I know what the Cauchy-Schwarz inequality is, but I don't know how to apply it.
My teacher mentioned that we should try "constructing" or changing the numbers so that the C-S inequality can be applied.

a and b are both real numbers, a+b = 1
using the Cauchy-Schwarz inequality, prove that 1/a + 1/b >=4

Any help is greatly appreciated! :)
 
hi everyone!

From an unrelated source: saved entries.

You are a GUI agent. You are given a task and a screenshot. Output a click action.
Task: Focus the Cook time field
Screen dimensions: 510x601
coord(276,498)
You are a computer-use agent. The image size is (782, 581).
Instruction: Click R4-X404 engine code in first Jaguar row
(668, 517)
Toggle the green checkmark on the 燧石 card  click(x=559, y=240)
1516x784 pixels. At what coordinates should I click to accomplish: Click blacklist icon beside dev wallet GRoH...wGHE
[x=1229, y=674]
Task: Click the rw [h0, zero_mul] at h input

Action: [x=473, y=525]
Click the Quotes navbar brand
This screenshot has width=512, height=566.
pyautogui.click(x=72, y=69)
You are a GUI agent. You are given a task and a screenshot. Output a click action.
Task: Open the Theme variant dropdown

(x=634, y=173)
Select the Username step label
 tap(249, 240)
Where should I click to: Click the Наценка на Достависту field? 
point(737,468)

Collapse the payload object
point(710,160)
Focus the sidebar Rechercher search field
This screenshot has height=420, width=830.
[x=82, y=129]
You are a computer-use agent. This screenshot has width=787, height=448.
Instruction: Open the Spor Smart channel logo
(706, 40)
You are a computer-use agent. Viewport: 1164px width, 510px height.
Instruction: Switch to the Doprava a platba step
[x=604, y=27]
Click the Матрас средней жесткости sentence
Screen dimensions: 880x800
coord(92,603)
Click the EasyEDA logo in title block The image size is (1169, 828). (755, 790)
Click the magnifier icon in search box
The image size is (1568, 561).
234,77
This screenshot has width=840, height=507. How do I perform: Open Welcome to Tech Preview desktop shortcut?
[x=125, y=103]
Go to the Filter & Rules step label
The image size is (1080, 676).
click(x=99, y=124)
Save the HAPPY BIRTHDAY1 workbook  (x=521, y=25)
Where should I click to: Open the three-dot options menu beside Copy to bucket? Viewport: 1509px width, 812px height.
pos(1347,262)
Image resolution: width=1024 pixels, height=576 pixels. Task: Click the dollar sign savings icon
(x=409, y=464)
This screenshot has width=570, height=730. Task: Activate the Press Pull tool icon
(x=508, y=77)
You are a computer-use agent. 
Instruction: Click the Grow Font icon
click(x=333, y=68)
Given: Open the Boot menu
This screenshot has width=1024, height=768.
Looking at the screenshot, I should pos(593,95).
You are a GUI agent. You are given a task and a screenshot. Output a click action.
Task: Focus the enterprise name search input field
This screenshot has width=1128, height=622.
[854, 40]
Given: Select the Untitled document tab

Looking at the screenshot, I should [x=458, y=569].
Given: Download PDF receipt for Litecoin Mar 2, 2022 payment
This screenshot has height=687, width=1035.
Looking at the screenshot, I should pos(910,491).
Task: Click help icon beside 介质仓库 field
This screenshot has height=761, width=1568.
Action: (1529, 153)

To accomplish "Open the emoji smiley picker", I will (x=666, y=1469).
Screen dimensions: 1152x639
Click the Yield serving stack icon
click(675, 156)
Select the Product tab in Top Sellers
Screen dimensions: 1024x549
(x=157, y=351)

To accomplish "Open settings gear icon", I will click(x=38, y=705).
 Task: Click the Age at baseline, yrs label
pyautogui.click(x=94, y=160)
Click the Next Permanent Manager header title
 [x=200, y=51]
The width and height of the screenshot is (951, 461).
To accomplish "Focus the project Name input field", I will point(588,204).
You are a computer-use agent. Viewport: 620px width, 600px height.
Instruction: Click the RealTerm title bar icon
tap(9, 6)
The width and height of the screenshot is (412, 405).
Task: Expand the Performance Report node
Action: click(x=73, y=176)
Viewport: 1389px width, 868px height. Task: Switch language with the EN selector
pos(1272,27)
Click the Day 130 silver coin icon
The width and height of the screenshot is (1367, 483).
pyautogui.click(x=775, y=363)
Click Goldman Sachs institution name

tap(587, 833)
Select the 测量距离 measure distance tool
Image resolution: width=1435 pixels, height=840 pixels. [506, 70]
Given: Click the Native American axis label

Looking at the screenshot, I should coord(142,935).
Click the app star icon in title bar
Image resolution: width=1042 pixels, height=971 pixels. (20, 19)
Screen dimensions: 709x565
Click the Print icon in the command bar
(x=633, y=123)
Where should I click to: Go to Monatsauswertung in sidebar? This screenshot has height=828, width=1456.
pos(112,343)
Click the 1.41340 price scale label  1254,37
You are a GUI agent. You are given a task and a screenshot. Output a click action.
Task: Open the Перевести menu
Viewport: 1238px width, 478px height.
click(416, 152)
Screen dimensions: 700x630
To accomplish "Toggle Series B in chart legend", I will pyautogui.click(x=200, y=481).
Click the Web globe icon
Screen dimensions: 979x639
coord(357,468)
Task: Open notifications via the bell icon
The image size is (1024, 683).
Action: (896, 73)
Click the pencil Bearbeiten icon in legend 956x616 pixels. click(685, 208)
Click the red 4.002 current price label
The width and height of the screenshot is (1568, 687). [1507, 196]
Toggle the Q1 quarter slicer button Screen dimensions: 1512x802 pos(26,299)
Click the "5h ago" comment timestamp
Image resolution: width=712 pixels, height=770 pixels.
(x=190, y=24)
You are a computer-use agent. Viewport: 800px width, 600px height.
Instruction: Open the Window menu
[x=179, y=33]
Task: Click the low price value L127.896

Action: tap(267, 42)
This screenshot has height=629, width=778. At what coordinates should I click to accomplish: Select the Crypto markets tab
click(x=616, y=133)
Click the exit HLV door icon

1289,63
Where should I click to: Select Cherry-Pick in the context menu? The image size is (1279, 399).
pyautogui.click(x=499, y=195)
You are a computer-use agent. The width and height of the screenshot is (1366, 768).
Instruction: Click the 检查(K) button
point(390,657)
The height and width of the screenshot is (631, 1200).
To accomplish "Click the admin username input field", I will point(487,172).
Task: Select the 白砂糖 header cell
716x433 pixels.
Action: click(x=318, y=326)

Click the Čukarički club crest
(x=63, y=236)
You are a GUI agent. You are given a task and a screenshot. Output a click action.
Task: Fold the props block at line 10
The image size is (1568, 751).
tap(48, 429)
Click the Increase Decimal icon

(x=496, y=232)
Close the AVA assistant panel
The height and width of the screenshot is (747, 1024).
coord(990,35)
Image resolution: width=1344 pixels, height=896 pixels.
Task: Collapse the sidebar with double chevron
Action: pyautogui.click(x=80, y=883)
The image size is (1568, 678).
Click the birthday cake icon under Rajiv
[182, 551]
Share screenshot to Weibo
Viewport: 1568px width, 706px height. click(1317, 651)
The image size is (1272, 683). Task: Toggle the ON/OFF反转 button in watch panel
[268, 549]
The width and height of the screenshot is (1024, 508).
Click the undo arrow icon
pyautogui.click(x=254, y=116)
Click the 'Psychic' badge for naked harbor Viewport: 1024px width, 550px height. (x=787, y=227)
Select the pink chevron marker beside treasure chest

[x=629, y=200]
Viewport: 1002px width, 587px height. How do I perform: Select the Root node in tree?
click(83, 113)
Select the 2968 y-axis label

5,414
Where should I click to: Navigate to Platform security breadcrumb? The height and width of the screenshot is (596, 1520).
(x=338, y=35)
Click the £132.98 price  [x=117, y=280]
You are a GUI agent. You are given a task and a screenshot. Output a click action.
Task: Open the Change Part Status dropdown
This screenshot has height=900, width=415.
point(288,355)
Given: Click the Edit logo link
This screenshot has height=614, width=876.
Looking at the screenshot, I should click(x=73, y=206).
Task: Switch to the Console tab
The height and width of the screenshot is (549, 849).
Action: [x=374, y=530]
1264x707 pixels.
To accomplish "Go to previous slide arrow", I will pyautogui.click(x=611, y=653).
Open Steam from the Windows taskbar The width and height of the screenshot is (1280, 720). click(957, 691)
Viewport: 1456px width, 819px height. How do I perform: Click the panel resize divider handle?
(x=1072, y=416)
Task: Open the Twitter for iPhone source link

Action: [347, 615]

Here's a proof question that I'm having trouble with.
I know what the Cauchy-Schwarz inequality is, but I don't know how to apply it.
My teacher mentioned that we should try "constructing" or changing the numbers so that the C-S inequality can be applied.
a and b are both real numbers, a+b = 1. using the Cauchy-Schwarz inequality, prove that 1/a + 1/b >=4
You posted "I know what the Cauchy-Schwarz inequality" why do't you tell us what for you know.
For most mathematicians the C-S is operative in an inner product space. That does not work here.
Here is one very very simple form: \(\displaystyle a^2+b^2\ge 2ab\).
So post what you know.
 
You posted "I know what the Cauchy-Schwarz inequality" why do't you tell us what for you know.
For most mathematicians the C-S is operative in an inner product space. That does not work here.
Here is one very very simple form: \(\displaystyle a^2+b^2\ge 2ab\).
So post what you know.
I have an appointment in a few minutes, but I'll post what I know about the C-S inequality asap. Thanks!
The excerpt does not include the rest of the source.